Copy the whole listing below exactly, with nothing left out.

Record set:

----

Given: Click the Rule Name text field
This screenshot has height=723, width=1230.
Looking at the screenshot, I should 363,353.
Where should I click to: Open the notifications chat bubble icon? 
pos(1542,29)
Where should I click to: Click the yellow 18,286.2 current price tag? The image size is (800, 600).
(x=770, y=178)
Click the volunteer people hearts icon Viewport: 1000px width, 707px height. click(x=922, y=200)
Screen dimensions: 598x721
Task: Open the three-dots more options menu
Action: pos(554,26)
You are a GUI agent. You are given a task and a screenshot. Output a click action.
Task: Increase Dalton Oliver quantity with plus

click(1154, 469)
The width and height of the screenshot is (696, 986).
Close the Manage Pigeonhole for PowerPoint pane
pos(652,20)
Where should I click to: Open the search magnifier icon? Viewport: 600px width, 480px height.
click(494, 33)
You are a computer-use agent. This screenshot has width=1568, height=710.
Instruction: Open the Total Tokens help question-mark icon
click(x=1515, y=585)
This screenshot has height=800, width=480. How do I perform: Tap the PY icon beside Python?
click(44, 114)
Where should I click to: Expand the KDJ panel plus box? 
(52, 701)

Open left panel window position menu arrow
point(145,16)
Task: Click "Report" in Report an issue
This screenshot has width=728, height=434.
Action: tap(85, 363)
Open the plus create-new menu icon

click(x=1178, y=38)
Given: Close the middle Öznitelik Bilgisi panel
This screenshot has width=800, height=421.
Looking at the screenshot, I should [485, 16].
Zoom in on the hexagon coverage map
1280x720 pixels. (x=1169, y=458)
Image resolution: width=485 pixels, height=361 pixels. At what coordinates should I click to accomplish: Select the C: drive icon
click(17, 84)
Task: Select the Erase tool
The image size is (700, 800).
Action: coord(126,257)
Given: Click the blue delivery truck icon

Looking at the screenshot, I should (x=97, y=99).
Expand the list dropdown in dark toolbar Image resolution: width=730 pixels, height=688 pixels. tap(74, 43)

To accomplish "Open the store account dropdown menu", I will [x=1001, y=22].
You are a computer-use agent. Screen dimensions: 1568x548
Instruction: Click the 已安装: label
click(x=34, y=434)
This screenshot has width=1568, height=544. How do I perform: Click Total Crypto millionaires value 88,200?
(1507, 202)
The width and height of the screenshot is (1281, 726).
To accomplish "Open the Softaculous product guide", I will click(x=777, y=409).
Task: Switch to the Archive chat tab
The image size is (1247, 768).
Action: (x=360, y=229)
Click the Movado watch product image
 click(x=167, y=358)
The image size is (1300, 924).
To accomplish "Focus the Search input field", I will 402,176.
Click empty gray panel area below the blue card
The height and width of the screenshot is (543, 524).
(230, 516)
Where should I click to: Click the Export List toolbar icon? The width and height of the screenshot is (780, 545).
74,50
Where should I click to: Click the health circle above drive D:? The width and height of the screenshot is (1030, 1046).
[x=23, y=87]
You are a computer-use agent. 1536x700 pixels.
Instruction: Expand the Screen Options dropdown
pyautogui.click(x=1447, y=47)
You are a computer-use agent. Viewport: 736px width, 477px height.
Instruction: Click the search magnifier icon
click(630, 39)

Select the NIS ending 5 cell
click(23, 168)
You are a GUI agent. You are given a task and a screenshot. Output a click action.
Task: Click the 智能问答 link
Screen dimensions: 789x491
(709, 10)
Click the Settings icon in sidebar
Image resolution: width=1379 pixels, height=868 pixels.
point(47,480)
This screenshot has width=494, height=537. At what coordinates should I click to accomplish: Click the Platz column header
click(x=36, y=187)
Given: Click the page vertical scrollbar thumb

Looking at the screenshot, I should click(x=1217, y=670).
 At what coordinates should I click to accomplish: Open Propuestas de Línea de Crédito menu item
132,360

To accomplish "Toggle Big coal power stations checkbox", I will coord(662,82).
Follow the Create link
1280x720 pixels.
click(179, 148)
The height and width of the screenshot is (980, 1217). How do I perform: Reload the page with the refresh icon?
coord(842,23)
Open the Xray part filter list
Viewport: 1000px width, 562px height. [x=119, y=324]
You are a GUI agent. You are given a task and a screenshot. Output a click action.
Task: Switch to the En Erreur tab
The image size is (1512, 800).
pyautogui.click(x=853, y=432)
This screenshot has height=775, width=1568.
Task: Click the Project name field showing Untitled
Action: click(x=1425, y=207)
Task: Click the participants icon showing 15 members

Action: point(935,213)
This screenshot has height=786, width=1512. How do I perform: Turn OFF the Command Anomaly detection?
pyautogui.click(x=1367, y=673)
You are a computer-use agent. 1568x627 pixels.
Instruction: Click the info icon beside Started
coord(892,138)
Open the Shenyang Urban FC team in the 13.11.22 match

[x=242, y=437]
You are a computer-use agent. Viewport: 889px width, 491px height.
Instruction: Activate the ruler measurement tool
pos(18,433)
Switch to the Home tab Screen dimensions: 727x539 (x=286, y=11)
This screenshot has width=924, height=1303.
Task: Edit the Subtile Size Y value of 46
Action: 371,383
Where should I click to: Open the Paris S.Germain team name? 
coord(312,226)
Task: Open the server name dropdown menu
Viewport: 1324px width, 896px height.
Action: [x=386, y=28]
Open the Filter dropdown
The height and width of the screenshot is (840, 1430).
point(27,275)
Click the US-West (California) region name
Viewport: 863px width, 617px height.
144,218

----

Written solution:
Given: Click the Rule Name text field
This screenshot has height=723, width=1230.
Looking at the screenshot, I should 363,353.
Where should I click to: Open the notifications chat bubble icon? 
pos(1542,29)
Where should I click to: Click the yellow 18,286.2 current price tag? The image size is (800, 600).
(x=770, y=178)
Click the volunteer people hearts icon Viewport: 1000px width, 707px height. click(x=922, y=200)
Screen dimensions: 598x721
Task: Open the three-dots more options menu
Action: pos(554,26)
You are a GUI agent. You are given a task and a screenshot. Output a click action.
Task: Increase Dalton Oliver quantity with plus

click(1154, 469)
The width and height of the screenshot is (696, 986).
Close the Manage Pigeonhole for PowerPoint pane
pos(652,20)
Where should I click to: Open the search magnifier icon? Viewport: 600px width, 480px height.
click(494, 33)
You are a computer-use agent. This screenshot has width=1568, height=710.
Instruction: Open the Total Tokens help question-mark icon
click(x=1515, y=585)
This screenshot has height=800, width=480. How do I perform: Tap the PY icon beside Python?
click(44, 114)
Where should I click to: Expand the KDJ panel plus box? 
(52, 701)

Open left panel window position menu arrow
point(145,16)
Task: Click "Report" in Report an issue
This screenshot has width=728, height=434.
Action: tap(85, 363)
Open the plus create-new menu icon

click(x=1178, y=38)
Given: Close the middle Öznitelik Bilgisi panel
This screenshot has width=800, height=421.
Looking at the screenshot, I should [485, 16].
Zoom in on the hexagon coverage map
1280x720 pixels. (x=1169, y=458)
Image resolution: width=485 pixels, height=361 pixels. At what coordinates should I click to accomplish: Select the C: drive icon
click(17, 84)
Task: Select the Erase tool
The image size is (700, 800).
Action: coord(126,257)
Given: Click the blue delivery truck icon

Looking at the screenshot, I should (x=97, y=99).
Expand the list dropdown in dark toolbar Image resolution: width=730 pixels, height=688 pixels. tap(74, 43)

To accomplish "Open the store account dropdown menu", I will [x=1001, y=22].
You are a computer-use agent. Screen dimensions: 1568x548
Instruction: Click the 已安装: label
click(x=34, y=434)
This screenshot has width=1568, height=544. How do I perform: Click Total Crypto millionaires value 88,200?
(1507, 202)
The width and height of the screenshot is (1281, 726).
To accomplish "Open the Softaculous product guide", I will click(x=777, y=409).
Task: Switch to the Archive chat tab
The image size is (1247, 768).
Action: (x=360, y=229)
Click the Movado watch product image
 click(x=167, y=358)
The image size is (1300, 924).
To accomplish "Focus the Search input field", I will 402,176.
Click empty gray panel area below the blue card
The height and width of the screenshot is (543, 524).
(230, 516)
Where should I click to: Click the Export List toolbar icon? The width and height of the screenshot is (780, 545).
74,50
Where should I click to: Click the health circle above drive D:? The width and height of the screenshot is (1030, 1046).
[x=23, y=87]
You are a computer-use agent. 1536x700 pixels.
Instruction: Expand the Screen Options dropdown
pyautogui.click(x=1447, y=47)
You are a computer-use agent. Viewport: 736px width, 477px height.
Instruction: Click the search magnifier icon
click(630, 39)

Select the NIS ending 5 cell
click(23, 168)
You are a GUI agent. You are given a task and a screenshot. Output a click action.
Task: Click the 智能问答 link
Screen dimensions: 789x491
(709, 10)
Click the Settings icon in sidebar
Image resolution: width=1379 pixels, height=868 pixels.
point(47,480)
This screenshot has width=494, height=537. At what coordinates should I click to accomplish: Click the Platz column header
click(x=36, y=187)
Given: Click the page vertical scrollbar thumb

Looking at the screenshot, I should click(x=1217, y=670).
 At what coordinates should I click to accomplish: Open Propuestas de Línea de Crédito menu item
132,360

To accomplish "Toggle Big coal power stations checkbox", I will coord(662,82).
Follow the Create link
1280x720 pixels.
click(179, 148)
The height and width of the screenshot is (980, 1217). How do I perform: Reload the page with the refresh icon?
coord(842,23)
Open the Xray part filter list
Viewport: 1000px width, 562px height. [x=119, y=324]
You are a GUI agent. You are given a task and a screenshot. Output a click action.
Task: Switch to the En Erreur tab
The image size is (1512, 800).
pyautogui.click(x=853, y=432)
This screenshot has height=775, width=1568.
Task: Click the Project name field showing Untitled
Action: click(x=1425, y=207)
Task: Click the participants icon showing 15 members

Action: point(935,213)
This screenshot has height=786, width=1512. How do I perform: Turn OFF the Command Anomaly detection?
pyautogui.click(x=1367, y=673)
You are a computer-use agent. 1568x627 pixels.
Instruction: Click the info icon beside Started
coord(892,138)
Open the Shenyang Urban FC team in the 13.11.22 match

[x=242, y=437]
You are a computer-use agent. Viewport: 889px width, 491px height.
Instruction: Activate the ruler measurement tool
pos(18,433)
Switch to the Home tab Screen dimensions: 727x539 (x=286, y=11)
This screenshot has width=924, height=1303.
Task: Edit the Subtile Size Y value of 46
Action: 371,383
Where should I click to: Open the Paris S.Germain team name? 
coord(312,226)
Task: Open the server name dropdown menu
Viewport: 1324px width, 896px height.
Action: [x=386, y=28]
Open the Filter dropdown
The height and width of the screenshot is (840, 1430).
point(27,275)
Click the US-West (California) region name
Viewport: 863px width, 617px height.
144,218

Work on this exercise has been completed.